Soldi in cambio di permessi di soggiorno, poliziotto vibonese arrestato a Milano
L'agente, in servizio all'ufficio immigrazione della Questura milanese, è ritenuto uno dei due promotori della presunta organizzazione. L'altro, un marocchino, è irreperibile
C'è anche un poliziotto originario del Vibonese tra i sei agenti in servizio all'ufficio immigrazione in servizio nella Questura di Milano arrestati per associazione a delinquere finalizzata alla corruzione, illecito rilascio di permessi di soggiorno, falso in atto pubblico e accesso abusivo a sistemi informatici nell'ambito di un'inchiesta coordinata dalla Procura di Milano. Si tratta di Domenico Rubino di Tropea.
L'inchiesta. Un'indagine che ruota intorno ad un giro di carte di soggiorno che sarebbero state rilasciate dietro compensi che andavano da poche centinaia di euro ad alcune migliaia. Secondo quanto riportato dall'ordinanza firmata dal gip di Milano, i poliziotti dell’ufficio immigrazione della Questura avrebbero usato "canali di comunicazione a circuito interno", tra cui "numerose utenze di copertura, le cosiddette 'citofono' intestate a cittadini extracomunitari e sistemi di messaggistica telematica tipo WhatsApp e Telegram". In sei (quattro agenti e due mediatori) sono finiti in carcere (tra questi anche il poliziotto vibonese), altri due sono invece stati sottoposti ai domiciliari. Per non farsi intercettare avrebbero quindi utilizzato cellulari di vecchia generazione.
Presunto promotore. Secondo il pm della Procura di Milano, Paolo Filippini, Domenico Rubino, insieme al marocchino Said Sabbar (irreperibile), sarebbe uno dei due promotori della presunta associazione.

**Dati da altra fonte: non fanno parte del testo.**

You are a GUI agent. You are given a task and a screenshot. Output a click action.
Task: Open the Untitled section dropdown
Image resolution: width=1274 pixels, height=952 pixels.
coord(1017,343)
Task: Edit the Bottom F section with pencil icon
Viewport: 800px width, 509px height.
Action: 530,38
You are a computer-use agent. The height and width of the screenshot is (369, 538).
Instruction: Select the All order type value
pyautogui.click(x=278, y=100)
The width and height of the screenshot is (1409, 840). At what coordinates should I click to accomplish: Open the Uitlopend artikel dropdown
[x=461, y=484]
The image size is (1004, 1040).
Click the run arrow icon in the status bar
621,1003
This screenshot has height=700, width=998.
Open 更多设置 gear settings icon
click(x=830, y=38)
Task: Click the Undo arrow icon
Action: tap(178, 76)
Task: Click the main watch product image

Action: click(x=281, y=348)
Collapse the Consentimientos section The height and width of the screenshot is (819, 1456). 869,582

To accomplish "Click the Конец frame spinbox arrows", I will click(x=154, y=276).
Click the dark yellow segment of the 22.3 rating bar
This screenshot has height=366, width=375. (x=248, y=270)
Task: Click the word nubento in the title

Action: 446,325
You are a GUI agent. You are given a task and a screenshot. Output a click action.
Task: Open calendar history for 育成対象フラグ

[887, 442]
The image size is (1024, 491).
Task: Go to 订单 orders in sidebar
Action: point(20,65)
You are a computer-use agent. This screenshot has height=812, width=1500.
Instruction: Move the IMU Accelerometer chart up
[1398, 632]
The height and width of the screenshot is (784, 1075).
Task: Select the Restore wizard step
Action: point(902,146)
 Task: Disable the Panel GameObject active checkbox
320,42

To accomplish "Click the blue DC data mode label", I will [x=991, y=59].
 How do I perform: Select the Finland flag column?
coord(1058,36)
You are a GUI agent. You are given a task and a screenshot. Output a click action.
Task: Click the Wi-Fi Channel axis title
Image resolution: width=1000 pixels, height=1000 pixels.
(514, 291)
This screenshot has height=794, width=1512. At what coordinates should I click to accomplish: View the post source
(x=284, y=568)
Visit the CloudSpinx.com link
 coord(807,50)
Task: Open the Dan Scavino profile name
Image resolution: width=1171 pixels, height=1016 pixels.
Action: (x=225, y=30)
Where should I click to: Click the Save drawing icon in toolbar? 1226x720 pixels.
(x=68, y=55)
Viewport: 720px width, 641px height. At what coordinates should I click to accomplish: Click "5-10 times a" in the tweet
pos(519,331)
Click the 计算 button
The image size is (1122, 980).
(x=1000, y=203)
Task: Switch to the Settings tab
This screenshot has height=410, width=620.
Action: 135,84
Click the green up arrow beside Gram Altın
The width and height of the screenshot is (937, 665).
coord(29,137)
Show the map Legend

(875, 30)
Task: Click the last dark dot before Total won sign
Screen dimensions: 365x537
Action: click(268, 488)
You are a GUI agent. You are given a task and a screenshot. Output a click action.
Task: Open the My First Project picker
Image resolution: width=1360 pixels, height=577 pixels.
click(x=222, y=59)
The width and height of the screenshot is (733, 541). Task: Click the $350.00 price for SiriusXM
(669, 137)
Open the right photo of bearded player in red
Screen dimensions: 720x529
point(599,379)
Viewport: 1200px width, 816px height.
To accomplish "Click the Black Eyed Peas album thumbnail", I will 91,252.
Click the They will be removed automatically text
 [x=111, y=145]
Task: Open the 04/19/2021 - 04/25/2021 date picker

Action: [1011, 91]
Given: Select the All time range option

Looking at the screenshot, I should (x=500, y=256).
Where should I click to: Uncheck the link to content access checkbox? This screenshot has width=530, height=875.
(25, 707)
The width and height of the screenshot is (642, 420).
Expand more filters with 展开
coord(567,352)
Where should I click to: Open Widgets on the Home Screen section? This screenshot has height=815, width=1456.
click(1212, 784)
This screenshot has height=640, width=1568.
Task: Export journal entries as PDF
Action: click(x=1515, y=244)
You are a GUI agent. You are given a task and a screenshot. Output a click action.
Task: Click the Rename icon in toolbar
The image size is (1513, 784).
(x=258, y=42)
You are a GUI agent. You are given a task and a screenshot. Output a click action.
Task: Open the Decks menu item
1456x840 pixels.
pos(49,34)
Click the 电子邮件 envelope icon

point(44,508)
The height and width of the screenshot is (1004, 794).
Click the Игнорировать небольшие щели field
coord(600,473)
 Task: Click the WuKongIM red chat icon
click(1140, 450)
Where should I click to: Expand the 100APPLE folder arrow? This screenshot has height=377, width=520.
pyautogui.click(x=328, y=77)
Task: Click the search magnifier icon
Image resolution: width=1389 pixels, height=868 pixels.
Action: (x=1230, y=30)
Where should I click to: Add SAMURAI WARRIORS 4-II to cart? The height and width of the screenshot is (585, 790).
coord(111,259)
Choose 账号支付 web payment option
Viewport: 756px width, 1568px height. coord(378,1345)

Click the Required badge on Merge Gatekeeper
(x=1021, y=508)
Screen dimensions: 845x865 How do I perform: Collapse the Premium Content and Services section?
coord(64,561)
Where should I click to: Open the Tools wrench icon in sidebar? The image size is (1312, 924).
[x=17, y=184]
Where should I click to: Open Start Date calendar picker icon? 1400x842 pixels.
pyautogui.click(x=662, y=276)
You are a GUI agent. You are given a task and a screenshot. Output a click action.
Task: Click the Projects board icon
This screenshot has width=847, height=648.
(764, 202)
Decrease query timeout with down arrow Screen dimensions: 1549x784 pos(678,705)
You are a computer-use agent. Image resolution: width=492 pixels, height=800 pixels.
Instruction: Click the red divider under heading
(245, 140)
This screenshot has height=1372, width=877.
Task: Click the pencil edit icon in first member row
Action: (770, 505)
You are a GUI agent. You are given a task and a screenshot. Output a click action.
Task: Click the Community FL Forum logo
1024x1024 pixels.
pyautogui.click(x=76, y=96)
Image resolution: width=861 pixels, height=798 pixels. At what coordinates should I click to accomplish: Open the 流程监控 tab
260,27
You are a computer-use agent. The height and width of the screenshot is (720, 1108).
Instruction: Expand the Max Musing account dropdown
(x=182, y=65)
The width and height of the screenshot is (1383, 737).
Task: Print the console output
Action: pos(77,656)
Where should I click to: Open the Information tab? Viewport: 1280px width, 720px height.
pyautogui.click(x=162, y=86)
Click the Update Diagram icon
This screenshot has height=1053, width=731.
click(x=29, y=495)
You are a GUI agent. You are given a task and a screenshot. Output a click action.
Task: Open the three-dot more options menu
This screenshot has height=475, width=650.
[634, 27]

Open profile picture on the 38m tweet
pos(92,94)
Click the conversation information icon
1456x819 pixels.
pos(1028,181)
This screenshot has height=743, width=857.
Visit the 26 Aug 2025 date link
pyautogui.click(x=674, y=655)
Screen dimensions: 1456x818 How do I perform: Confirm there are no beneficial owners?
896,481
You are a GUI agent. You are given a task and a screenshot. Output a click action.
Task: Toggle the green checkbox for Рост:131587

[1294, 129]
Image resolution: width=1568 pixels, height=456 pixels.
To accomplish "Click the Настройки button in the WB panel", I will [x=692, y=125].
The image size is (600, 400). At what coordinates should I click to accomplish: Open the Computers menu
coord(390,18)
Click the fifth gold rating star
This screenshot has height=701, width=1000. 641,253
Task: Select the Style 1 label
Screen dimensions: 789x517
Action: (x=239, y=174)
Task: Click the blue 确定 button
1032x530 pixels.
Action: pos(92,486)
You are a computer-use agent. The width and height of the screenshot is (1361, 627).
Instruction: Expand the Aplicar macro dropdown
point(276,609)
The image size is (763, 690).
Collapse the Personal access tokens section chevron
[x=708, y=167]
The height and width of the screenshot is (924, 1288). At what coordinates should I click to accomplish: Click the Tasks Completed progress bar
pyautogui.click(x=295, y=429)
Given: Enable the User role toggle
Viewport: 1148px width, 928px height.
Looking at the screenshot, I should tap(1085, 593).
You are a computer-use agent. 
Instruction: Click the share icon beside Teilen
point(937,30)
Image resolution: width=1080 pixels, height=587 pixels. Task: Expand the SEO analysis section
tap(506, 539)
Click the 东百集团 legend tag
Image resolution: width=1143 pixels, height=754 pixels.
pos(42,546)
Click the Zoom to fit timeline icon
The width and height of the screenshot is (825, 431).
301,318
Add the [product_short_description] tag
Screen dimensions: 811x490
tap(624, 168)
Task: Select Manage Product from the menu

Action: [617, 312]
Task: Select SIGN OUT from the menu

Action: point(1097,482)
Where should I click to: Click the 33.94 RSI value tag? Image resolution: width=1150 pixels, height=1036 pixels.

Il capo di imputazione formulato nei suoi confronti riporta accuse pesanti: i presunti "promotori" si sarebbero infatti introdotti "abusivamente a sistemi informatici protetti", avrebbero avocato "artificiosamente la competenza territoriale degli uffici amministrativi, attestando falsamente la sussistenza dei requisiti obbligatori per la concessione/rinnovo illegittimo del permesso di soggiorno, il tutto - si legge nell'ordinanza - a fronte del pagamento di somme di denaro o la dazione di altre utilità". (mi.fa.)